FACT # 5 – Any person shall be entitled to access to the information recorded in the Register at the DCA.

Under Section 47, the DCA is required to maintain a register of every application including the name and address of the applicant, the date of application and the development forming the application. The register will have the date and effect of any decision in respect of any such application, any enforcement notice, stop notice, appeal. Under Section 47 (4) every person in Saint Lucia is entitled to access to this information recorded in this register and to take copies of such information once one pays for the photocopies. Certainly, when the National Trust speaks of not being able to access information, it may be that they were unaware of this section in the Act.

FACT # 6 – The Act binds the Crown.

Section 57 states that the Act binds the Crown, it means that every government project is subjected to the same measures as any other developer. The government could not have started St Jude’s without the approval of the DCA. I am aware of so many government projects undertaken over the last 30 years, that did not obtain DCA approval. The government has to lead by example.

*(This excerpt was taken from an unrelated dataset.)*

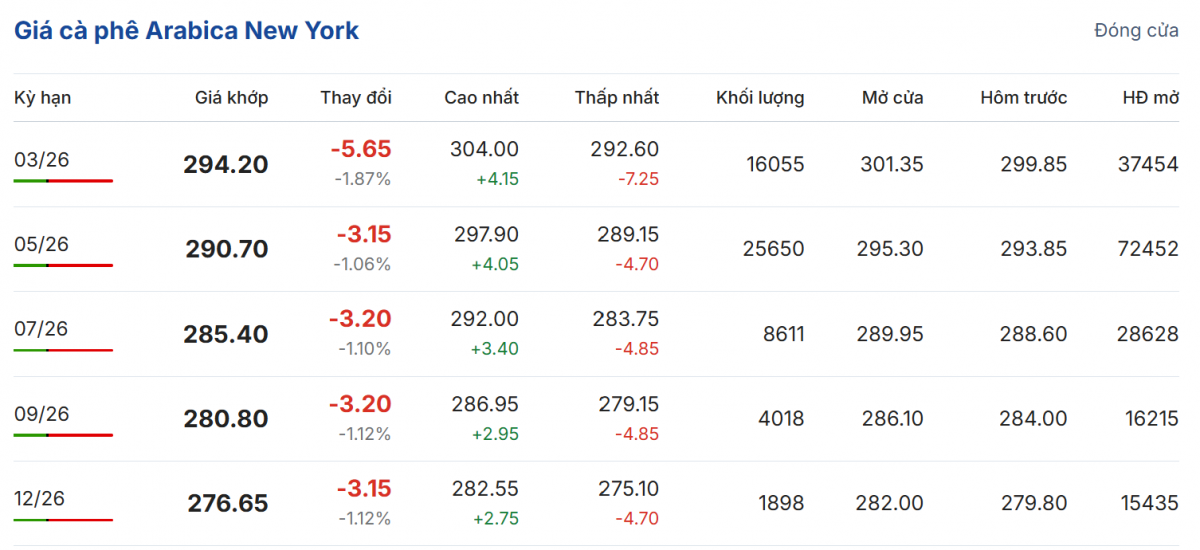Screen dimensions: 1200x550
Task: Click the open interest value 15435
Action: click(1148, 503)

FACT # 7 – Certain activities do not require DCA approval.

There are certain activities that do not require DCA approval, these are found under Schedule 3 and would include garden huts, gates and fences not exceeding 4 feet, repairs to roads, bridges, and harbours. Also included would be internal renovations and extensions to a single-family dwelling house not exceeding 1/3 of the existing floor area. It means that Saint Lucia Air and Sea Ports Authority must submit an application for the Airport terminal. The ministry of infrastructure must submit an application for new roads and bridges being constructed and you cannot put up a fence higher than 4 ft without applying to the DCA.

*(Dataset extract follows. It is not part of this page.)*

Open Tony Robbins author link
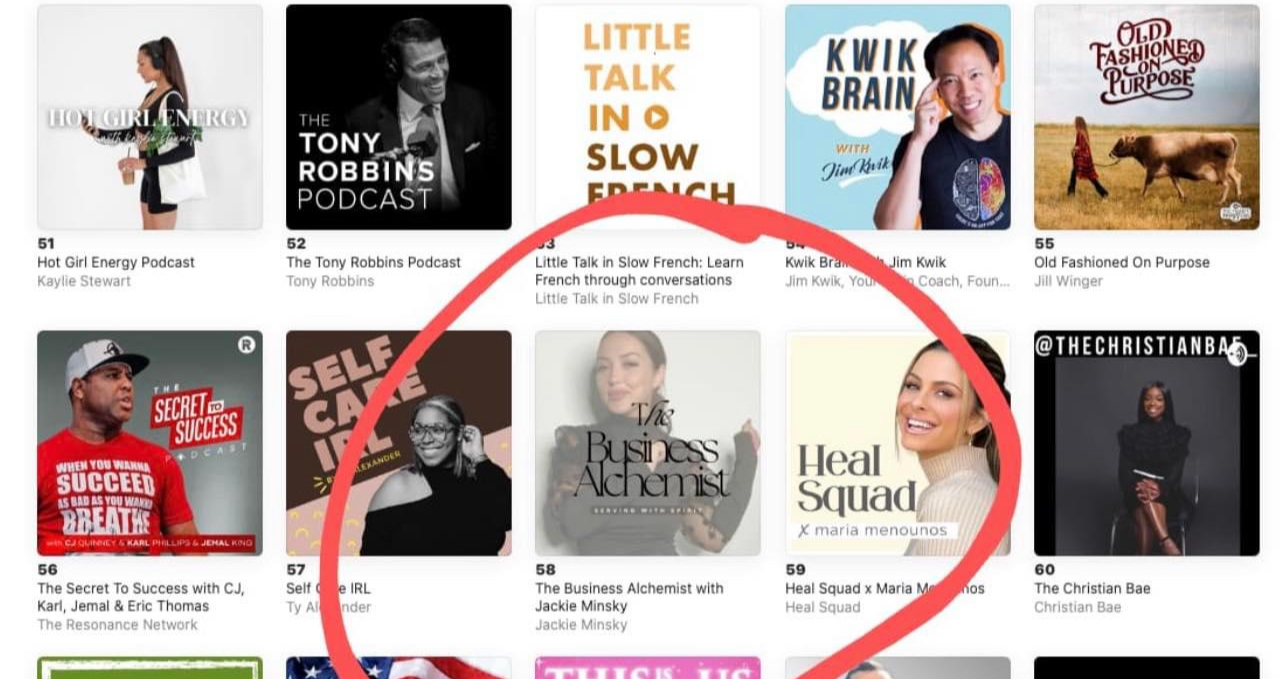The image size is (1284, 679). (330, 281)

FACT # 8 – The Saint Lucia National Trust has a lot of power under the Act.

The Saint Lucia National Trust was given significant power under the Act. Under Section 33, the SLNT is empowered to submit a list of buildings, monuments, and sites of special prehistoric, historic, or architectural interest to the DCA for their adoption. If this list is adopted then the DCA shall inform the owners or occupiers and there can be no demolition of alteration unless notice if given two months before work is commenced. When that notice is given by the developer, the DCA shall send a copy of the notice to the National Trust for their consideration and comments. The question remains as to if the SLNT has ever submitted such a list for the adoption by the DCA. So, I say to the SLNT, the Act empowers you, use the law to perform your functions. Section 34 also gives the same power for compiling lists of places of natural beauty, including submarine and subterranean areas, and their flora and fauna.

FACT # 9 – The DCA can issue a Stop Notice and proceed to enter land and execute remedial works.

Under Section 39, the DCA can issue a stop notice, which prohibits any person on whom it is served from carrying on or continuing any specified operations on the lands. If the person disregards the Stop Notice the DCA can enter the lands and execute the remedial works and recover their expenses. So, for example, if a developer infringes the provisions of the application say in relation to the EIA, and that activity is causing siltation of the coast, the DCA can enter the lands and do the remedial measures. Non-compliance with an enforcement notice or stop notice will result in a fine of up to $ 50,000.

FACT # 10 – The DCA can institute a civil action for an injunction.

If a developer refuses to stop the works, despite the issuance of the stop notice and the enforcement notice, the DCA can proceed to the Courts to obtain an injunction to prevent any person from violating the provisions of the Act or to enforce a stop notice or enforcement notice.

So, if you have reached this far it means that you wanted to understand the provision of the physical planning and development act. Hope it was informative.